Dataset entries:
────────────────────

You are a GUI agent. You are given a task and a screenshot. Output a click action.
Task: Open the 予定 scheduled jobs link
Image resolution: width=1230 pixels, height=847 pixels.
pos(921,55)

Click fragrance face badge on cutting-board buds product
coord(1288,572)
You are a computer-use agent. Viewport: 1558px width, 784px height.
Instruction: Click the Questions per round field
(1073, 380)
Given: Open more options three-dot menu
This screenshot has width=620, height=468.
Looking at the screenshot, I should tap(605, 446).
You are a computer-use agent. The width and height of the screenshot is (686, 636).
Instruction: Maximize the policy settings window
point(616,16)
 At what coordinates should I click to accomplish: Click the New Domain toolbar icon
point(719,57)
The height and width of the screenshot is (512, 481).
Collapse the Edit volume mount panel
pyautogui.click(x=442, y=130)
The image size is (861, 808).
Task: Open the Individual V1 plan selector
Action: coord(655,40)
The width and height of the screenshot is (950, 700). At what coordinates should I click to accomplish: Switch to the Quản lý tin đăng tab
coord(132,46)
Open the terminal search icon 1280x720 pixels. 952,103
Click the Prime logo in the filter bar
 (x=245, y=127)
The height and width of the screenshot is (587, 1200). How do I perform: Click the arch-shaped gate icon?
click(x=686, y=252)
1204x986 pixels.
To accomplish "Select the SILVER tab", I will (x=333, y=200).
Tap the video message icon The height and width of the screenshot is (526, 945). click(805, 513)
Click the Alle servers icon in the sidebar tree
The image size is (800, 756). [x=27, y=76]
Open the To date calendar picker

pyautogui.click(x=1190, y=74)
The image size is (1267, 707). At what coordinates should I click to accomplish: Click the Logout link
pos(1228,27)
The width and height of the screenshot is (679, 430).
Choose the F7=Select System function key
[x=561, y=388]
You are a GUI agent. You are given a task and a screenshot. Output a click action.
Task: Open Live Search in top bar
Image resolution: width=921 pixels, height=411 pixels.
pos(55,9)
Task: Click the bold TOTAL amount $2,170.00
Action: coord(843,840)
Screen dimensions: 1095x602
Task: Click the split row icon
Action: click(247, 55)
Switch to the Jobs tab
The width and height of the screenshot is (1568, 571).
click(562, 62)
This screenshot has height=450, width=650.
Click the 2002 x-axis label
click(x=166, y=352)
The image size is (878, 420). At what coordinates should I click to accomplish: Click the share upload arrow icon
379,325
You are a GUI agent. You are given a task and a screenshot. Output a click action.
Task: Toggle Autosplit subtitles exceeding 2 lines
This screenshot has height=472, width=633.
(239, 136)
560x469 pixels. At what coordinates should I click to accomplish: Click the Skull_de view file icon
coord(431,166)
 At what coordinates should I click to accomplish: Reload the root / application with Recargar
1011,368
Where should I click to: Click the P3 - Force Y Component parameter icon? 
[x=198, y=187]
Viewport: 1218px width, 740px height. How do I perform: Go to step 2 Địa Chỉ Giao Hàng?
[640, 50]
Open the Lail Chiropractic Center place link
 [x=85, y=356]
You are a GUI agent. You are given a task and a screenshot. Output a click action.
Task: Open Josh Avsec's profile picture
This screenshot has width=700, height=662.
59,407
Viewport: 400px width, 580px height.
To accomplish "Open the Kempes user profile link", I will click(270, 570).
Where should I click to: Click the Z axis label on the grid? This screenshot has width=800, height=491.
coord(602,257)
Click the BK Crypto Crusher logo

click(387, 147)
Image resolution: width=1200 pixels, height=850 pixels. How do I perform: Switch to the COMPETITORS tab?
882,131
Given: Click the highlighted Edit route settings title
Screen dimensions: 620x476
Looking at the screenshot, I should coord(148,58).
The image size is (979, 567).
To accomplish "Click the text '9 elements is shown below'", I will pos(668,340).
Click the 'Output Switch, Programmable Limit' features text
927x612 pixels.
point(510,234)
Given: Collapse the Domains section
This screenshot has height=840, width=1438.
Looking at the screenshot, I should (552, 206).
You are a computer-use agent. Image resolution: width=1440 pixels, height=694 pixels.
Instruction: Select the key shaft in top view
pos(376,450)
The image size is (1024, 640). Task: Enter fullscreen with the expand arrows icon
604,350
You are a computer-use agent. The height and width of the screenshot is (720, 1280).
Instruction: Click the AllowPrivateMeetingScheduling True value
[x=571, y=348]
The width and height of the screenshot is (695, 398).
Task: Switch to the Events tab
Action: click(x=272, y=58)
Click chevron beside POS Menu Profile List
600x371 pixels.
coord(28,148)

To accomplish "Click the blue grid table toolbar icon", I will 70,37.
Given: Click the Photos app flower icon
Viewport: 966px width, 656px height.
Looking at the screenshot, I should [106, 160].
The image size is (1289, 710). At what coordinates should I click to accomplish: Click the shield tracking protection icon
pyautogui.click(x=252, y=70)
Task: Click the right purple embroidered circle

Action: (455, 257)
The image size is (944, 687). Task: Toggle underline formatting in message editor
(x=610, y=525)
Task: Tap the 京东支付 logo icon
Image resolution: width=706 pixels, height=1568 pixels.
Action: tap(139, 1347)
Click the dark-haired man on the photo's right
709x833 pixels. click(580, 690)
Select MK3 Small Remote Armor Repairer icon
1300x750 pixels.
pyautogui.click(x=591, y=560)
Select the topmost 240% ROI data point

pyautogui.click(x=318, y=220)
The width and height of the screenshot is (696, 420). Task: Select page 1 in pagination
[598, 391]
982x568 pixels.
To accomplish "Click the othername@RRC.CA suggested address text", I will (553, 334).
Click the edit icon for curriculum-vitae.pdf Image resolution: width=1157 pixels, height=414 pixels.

────────────────────

TASK INSTRUCTIONS: Retype the entries above exactly as they appear.

ANSWER FOR THIS EXERCISE:
You are a GUI agent. You are given a task and a screenshot. Output a click action.
Task: Open the 予定 scheduled jobs link
Image resolution: width=1230 pixels, height=847 pixels.
pos(921,55)

Click fragrance face badge on cutting-board buds product
coord(1288,572)
You are a computer-use agent. Viewport: 1558px width, 784px height.
Instruction: Click the Questions per round field
(1073, 380)
Given: Open more options three-dot menu
This screenshot has width=620, height=468.
Looking at the screenshot, I should tap(605, 446).
You are a computer-use agent. The width and height of the screenshot is (686, 636).
Instruction: Maximize the policy settings window
point(616,16)
 At what coordinates should I click to accomplish: Click the New Domain toolbar icon
point(719,57)
The height and width of the screenshot is (512, 481).
Collapse the Edit volume mount panel
pyautogui.click(x=442, y=130)
The image size is (861, 808).
Task: Open the Individual V1 plan selector
Action: coord(655,40)
The width and height of the screenshot is (950, 700). At what coordinates should I click to accomplish: Switch to the Quản lý tin đăng tab
coord(132,46)
Open the terminal search icon 1280x720 pixels. 952,103
Click the Prime logo in the filter bar
 (x=245, y=127)
The height and width of the screenshot is (587, 1200). How do I perform: Click the arch-shaped gate icon?
click(x=686, y=252)
1204x986 pixels.
To accomplish "Select the SILVER tab", I will (x=333, y=200).
Tap the video message icon The height and width of the screenshot is (526, 945). click(805, 513)
Click the Alle servers icon in the sidebar tree
The image size is (800, 756). [x=27, y=76]
Open the To date calendar picker

pyautogui.click(x=1190, y=74)
The image size is (1267, 707). At what coordinates should I click to accomplish: Click the Logout link
pos(1228,27)
The width and height of the screenshot is (679, 430).
Choose the F7=Select System function key
[x=561, y=388]
You are a GUI agent. You are given a task and a screenshot. Output a click action.
Task: Open Live Search in top bar
Image resolution: width=921 pixels, height=411 pixels.
pos(55,9)
Task: Click the bold TOTAL amount $2,170.00
Action: coord(843,840)
Screen dimensions: 1095x602
Task: Click the split row icon
Action: click(247, 55)
Switch to the Jobs tab
The width and height of the screenshot is (1568, 571).
click(562, 62)
This screenshot has height=450, width=650.
Click the 2002 x-axis label
click(x=166, y=352)
The image size is (878, 420). At what coordinates should I click to accomplish: Click the share upload arrow icon
379,325
You are a GUI agent. You are given a task and a screenshot. Output a click action.
Task: Toggle Autosplit subtitles exceeding 2 lines
This screenshot has height=472, width=633.
(239, 136)
560x469 pixels. At what coordinates should I click to accomplish: Click the Skull_de view file icon
coord(431,166)
 At what coordinates should I click to accomplish: Reload the root / application with Recargar
1011,368
Where should I click to: Click the P3 - Force Y Component parameter icon? 
[x=198, y=187]
Viewport: 1218px width, 740px height. How do I perform: Go to step 2 Địa Chỉ Giao Hàng?
[640, 50]
Open the Lail Chiropractic Center place link
 [x=85, y=356]
You are a GUI agent. You are given a task and a screenshot. Output a click action.
Task: Open Josh Avsec's profile picture
This screenshot has width=700, height=662.
59,407
Viewport: 400px width, 580px height.
To accomplish "Open the Kempes user profile link", I will click(270, 570).
Where should I click to: Click the Z axis label on the grid? This screenshot has width=800, height=491.
coord(602,257)
Click the BK Crypto Crusher logo

click(387, 147)
Image resolution: width=1200 pixels, height=850 pixels. How do I perform: Switch to the COMPETITORS tab?
882,131
Given: Click the highlighted Edit route settings title
Screen dimensions: 620x476
Looking at the screenshot, I should coord(148,58).
The image size is (979, 567).
To accomplish "Click the text '9 elements is shown below'", I will pos(668,340).
Click the 'Output Switch, Programmable Limit' features text
927x612 pixels.
point(510,234)
Given: Collapse the Domains section
This screenshot has height=840, width=1438.
Looking at the screenshot, I should (552, 206).
You are a computer-use agent. Image resolution: width=1440 pixels, height=694 pixels.
Instruction: Select the key shaft in top view
pos(376,450)
The image size is (1024, 640). Task: Enter fullscreen with the expand arrows icon
604,350
You are a computer-use agent. The height and width of the screenshot is (720, 1280).
Instruction: Click the AllowPrivateMeetingScheduling True value
[x=571, y=348]
The width and height of the screenshot is (695, 398).
Task: Switch to the Events tab
Action: click(x=272, y=58)
Click chevron beside POS Menu Profile List
600x371 pixels.
coord(28,148)

To accomplish "Click the blue grid table toolbar icon", I will 70,37.
Given: Click the Photos app flower icon
Viewport: 966px width, 656px height.
Looking at the screenshot, I should [106, 160].
The image size is (1289, 710). At what coordinates should I click to accomplish: Click the shield tracking protection icon
pyautogui.click(x=252, y=70)
Task: Click the right purple embroidered circle

Action: (455, 257)
The image size is (944, 687). Task: Toggle underline formatting in message editor
(x=610, y=525)
Task: Tap the 京东支付 logo icon
Image resolution: width=706 pixels, height=1568 pixels.
Action: tap(139, 1347)
Click the dark-haired man on the photo's right
709x833 pixels. click(580, 690)
Select MK3 Small Remote Armor Repairer icon
1300x750 pixels.
pyautogui.click(x=591, y=560)
Select the topmost 240% ROI data point

pyautogui.click(x=318, y=220)
The width and height of the screenshot is (696, 420). Task: Select page 1 in pagination
[598, 391]
982x568 pixels.
To accomplish "Click the othername@RRC.CA suggested address text", I will (553, 334).
Click the edit icon for curriculum-vitae.pdf Image resolution: width=1157 pixels, height=414 pixels.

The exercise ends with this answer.